▸ WHAT YOU WILL DO
Looking at the records below, state how many lines include the string "blue" and add nothing further.
···
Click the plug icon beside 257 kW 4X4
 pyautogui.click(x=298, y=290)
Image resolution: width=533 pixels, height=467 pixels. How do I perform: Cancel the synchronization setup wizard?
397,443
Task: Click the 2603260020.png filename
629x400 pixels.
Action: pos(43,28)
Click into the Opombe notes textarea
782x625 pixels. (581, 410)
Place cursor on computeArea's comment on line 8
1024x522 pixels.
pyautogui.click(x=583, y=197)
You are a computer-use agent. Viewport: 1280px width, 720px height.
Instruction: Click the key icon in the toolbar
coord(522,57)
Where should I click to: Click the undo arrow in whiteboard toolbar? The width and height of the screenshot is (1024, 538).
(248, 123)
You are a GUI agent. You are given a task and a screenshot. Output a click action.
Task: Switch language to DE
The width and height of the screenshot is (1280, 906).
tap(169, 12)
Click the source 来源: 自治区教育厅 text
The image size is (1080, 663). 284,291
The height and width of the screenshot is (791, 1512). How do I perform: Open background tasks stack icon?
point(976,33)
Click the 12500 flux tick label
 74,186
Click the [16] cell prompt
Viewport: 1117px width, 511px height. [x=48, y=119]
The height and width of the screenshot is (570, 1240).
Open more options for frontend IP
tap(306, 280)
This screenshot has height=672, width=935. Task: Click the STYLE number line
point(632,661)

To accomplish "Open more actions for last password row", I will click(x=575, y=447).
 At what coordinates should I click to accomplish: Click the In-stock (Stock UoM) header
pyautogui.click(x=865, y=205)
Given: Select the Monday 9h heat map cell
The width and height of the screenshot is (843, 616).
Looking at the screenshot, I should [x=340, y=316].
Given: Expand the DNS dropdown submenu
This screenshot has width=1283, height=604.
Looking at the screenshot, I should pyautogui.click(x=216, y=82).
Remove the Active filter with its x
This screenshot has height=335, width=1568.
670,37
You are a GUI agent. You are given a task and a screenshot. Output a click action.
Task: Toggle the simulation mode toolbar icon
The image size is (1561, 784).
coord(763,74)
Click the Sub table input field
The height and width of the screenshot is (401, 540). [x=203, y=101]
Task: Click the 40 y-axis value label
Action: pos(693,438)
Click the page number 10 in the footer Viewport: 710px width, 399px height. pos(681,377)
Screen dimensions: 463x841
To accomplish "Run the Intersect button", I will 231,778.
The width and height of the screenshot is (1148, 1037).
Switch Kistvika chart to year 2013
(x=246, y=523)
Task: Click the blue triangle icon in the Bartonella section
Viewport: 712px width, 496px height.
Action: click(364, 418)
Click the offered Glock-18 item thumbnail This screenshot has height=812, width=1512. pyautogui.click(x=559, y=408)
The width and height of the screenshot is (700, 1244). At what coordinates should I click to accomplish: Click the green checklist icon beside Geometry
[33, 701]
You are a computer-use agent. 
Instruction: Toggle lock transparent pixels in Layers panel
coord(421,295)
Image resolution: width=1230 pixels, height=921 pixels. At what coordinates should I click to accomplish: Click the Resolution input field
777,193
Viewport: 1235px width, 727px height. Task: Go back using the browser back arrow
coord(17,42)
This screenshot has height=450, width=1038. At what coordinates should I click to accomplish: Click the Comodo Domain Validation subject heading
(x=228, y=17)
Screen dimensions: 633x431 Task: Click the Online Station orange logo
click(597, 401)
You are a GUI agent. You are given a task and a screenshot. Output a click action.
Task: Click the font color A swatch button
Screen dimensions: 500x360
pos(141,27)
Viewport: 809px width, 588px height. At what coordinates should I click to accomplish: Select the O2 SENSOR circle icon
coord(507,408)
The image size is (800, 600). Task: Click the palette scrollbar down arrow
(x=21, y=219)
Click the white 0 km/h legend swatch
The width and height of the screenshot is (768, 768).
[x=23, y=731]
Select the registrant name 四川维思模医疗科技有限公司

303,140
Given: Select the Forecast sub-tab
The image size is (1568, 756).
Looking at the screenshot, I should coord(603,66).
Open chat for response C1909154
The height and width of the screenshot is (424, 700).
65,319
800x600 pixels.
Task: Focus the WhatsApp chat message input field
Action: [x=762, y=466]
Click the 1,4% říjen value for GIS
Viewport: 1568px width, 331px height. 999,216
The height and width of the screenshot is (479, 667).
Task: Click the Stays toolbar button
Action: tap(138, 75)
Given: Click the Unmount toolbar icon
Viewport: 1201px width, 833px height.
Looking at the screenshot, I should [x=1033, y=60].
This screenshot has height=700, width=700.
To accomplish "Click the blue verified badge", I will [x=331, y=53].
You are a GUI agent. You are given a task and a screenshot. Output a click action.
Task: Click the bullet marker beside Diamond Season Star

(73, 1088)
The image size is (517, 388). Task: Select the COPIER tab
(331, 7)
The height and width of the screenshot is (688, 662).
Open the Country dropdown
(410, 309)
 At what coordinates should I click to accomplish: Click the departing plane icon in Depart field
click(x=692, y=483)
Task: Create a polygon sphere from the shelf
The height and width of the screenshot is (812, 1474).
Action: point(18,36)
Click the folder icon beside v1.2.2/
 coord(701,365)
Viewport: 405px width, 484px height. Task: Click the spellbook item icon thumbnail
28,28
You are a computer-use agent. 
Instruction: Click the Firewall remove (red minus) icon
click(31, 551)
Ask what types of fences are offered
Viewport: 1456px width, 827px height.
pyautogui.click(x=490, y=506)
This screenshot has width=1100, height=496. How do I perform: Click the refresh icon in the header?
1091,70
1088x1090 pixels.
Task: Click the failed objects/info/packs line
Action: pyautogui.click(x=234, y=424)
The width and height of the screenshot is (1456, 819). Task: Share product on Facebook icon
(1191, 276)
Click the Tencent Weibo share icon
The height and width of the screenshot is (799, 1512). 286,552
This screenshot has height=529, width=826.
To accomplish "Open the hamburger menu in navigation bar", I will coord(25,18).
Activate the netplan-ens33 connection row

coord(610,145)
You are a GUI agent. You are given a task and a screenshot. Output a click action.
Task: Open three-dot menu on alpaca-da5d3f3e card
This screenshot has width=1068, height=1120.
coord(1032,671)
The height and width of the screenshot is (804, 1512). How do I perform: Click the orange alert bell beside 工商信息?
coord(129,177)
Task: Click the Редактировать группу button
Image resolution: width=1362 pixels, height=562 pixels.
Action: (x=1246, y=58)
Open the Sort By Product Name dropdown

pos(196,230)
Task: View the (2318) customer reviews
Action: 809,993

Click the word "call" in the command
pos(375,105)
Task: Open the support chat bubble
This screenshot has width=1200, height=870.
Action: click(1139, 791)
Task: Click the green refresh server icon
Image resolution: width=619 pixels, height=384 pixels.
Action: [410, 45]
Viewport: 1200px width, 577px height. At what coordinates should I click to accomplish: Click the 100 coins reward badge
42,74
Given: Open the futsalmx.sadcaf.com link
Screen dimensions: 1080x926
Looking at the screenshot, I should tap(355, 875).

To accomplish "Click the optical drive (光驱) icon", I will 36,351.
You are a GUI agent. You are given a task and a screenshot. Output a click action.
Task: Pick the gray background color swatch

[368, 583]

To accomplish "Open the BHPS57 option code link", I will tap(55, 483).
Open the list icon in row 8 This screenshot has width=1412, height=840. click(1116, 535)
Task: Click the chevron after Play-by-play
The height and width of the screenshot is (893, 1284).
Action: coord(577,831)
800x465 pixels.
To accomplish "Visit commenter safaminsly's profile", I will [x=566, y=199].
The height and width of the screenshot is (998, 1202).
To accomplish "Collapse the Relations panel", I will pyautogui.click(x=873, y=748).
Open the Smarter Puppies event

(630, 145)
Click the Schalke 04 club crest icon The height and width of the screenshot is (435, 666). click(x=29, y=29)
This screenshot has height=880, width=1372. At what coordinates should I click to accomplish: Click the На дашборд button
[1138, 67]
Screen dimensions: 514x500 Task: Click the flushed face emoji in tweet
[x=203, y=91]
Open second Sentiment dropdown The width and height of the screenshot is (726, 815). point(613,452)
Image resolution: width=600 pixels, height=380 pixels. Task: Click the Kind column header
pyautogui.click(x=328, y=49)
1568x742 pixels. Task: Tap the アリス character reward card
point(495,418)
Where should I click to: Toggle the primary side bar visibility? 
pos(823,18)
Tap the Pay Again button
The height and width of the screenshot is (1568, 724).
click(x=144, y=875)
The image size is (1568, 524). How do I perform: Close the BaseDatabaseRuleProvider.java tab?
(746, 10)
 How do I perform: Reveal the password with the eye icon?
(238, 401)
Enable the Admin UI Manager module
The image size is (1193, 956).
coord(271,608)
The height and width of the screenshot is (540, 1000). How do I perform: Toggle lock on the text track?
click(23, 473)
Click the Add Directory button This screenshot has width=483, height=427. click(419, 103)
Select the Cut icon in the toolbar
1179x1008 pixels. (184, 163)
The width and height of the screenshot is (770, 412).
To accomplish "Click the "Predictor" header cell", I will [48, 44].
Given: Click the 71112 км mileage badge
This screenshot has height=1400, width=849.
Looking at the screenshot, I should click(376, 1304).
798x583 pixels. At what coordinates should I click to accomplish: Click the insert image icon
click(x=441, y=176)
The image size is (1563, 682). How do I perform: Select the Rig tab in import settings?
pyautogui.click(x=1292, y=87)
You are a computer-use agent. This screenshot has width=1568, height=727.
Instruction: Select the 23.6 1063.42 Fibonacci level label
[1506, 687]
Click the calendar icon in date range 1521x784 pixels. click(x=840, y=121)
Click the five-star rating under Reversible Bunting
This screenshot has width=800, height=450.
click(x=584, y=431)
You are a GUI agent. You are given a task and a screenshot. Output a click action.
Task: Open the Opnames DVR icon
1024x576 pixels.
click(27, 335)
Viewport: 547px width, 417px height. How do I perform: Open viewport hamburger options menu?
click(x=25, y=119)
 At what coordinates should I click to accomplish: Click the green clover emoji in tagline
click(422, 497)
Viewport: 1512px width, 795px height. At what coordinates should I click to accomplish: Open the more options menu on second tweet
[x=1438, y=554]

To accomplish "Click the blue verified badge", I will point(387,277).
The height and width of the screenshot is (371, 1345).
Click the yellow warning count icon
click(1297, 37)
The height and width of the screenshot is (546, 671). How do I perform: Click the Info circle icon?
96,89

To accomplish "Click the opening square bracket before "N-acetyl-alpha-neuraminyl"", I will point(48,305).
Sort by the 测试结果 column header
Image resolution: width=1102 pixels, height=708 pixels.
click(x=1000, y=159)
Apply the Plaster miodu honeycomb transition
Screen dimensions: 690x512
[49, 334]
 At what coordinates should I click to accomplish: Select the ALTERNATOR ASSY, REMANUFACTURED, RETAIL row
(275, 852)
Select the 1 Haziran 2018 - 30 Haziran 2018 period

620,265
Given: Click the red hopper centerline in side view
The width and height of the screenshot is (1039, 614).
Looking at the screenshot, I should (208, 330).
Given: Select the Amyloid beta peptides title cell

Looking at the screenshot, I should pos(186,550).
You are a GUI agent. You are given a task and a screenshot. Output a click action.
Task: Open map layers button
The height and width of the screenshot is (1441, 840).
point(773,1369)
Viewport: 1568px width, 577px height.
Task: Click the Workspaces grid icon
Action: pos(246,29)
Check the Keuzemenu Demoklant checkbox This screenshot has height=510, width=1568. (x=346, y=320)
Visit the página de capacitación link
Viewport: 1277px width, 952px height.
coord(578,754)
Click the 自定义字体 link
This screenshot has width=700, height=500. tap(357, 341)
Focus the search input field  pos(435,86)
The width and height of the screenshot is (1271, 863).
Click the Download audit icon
···
▸ ANSWER AREA
3